I have had a go at pulling some notes together, from different sources, but I would really appreciate any thoughts you might have and any suggestions you have.
Here is the current text
The Ethics of Blog and Buzz Mining
Guidance and views about ethics in blog and buzz mining are changing and evolving as researchers and their reprepsentative organisations try to come to grips with what is a dynamic field. In addition to guidelines from organisations such as ESOMAR and local legislation, market researchers should pay attention to the terms and conditions that apply to material that has been posted on the Internet. For example, before mining a closed network for information the researcher should check to see if this would contradict the terms and conditions of that network.
When market researchers find themselves without any firm guidance as to what is appropriate, a good guiding principle is to consider what the general public would say if their project were to be made public. Remember that, in terms of the internet, most things do become public at some point.
In the absence of clear guidelines, the following (drawn from a variety of existing sources including ESOMAR Guidelines on Passive Data Collection and the American Psychological Association) should be of some assistance.
- Don’t pretend to be somebody or something that you are not and when you join a group announce your presence (i.e. don’t try to lurk under the radar).
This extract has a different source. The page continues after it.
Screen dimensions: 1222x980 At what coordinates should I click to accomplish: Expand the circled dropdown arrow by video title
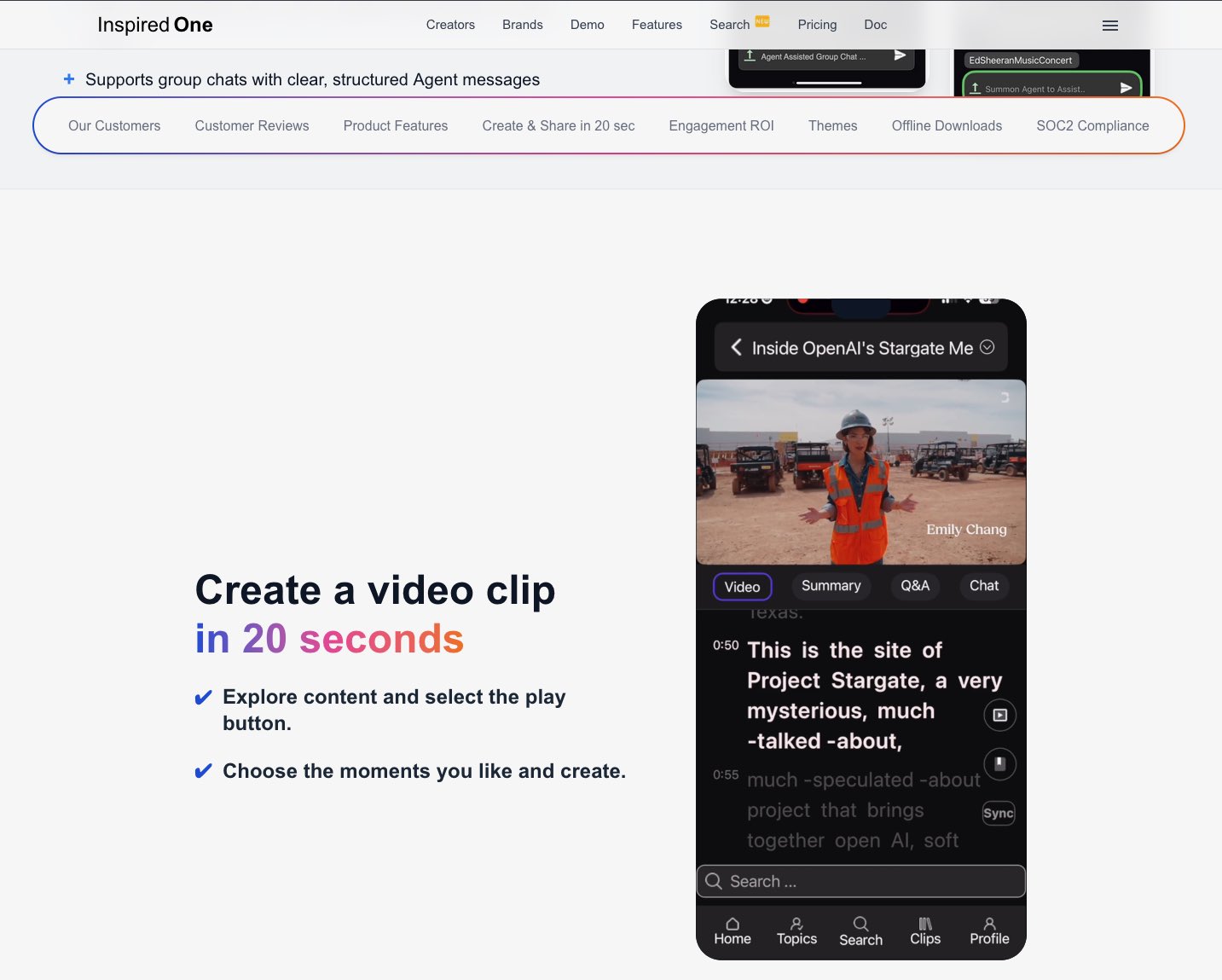(x=987, y=347)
- Check whether the data constitutes personally identifiable information. If the data does qualify as personally indefinable information, ensure that the relevant data protection and security legislation is complied with.
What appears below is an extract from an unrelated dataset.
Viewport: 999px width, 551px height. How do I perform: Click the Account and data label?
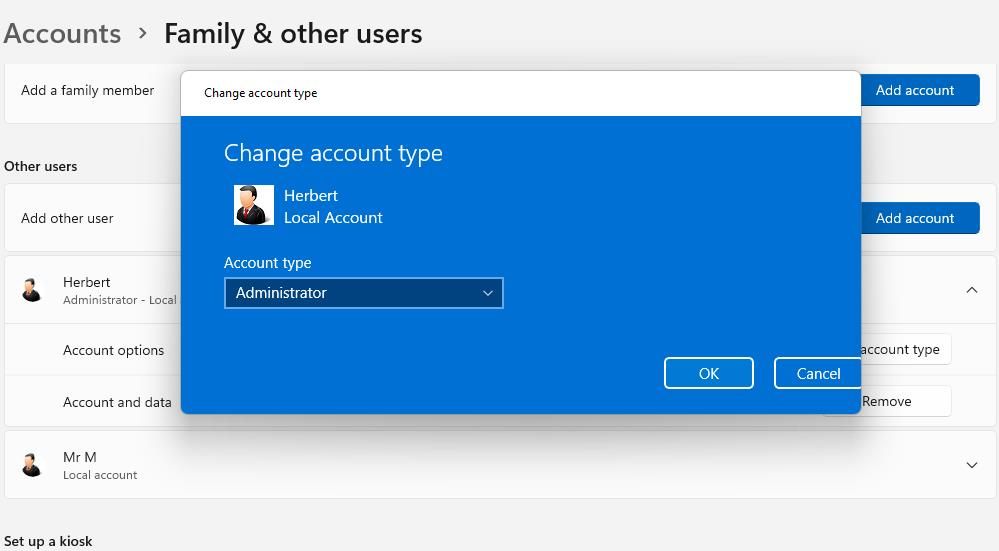click(x=117, y=402)
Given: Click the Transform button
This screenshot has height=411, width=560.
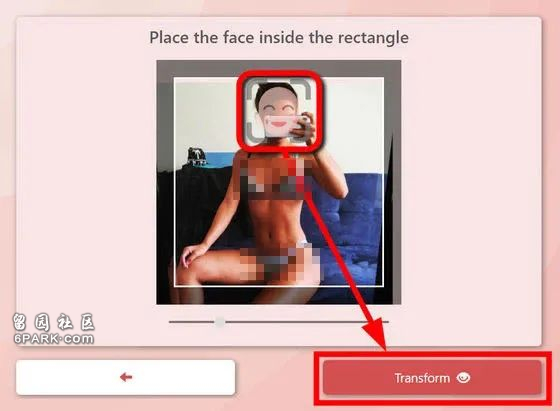Looking at the screenshot, I should pyautogui.click(x=432, y=378).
- Check whether any personal information gathered is sensitive. The EU definition of sensitive is fairly useful here and includes data relating to racial or ethnic origin, political opinions, religious or philosophical beliefs, trade union membership, and data concerning health or sexual preference.
- The processing of personally identifiable data requires informed consent. In the case of blog mining and web scraping this is likely to hinge on whether the researcher can imply deemed consent, because of the very large number of people involved.
- Data for research purposes should be made anonymous before being passed on to a third party and as early as possible.
- Information that has been put in the public domain, for example posted on a public website (i.e. a site that can be read without joining, registering, or going through any other gate), is available to the researcher.
- Information that is published in a ‘walled garden’ or in a ‘members only’ part of the Internet is not the same as the public domain, researchers should announce their presence and seek co-operation, either from the moderator of the community/forum/network or from the members.
- Ensure that people are not exposed to harm, or at least not any greater harm than they had already put themselves in.
For further reading on this topic the reader is referred to an excellent paper by Neil Hair and Moira Clark in Issue 6 of the 2007 IJMR (Hair & Clark 2007). For example, one of the problems highlighted by Hair & Clark relates to Finn and Lavitt’s study on computer based support groups for sexual abuse survivors (1994). Finn and Lavitt changed the names of the cases they quoted from, but they used the exact names of the forums they were from and the exact dates, making it trivial for anybody to identify the individuals.
The ethics of blog and buzz mining is an evolving field and researchers need to consider how their actions will appear to others, especially the owners of the views they are mining.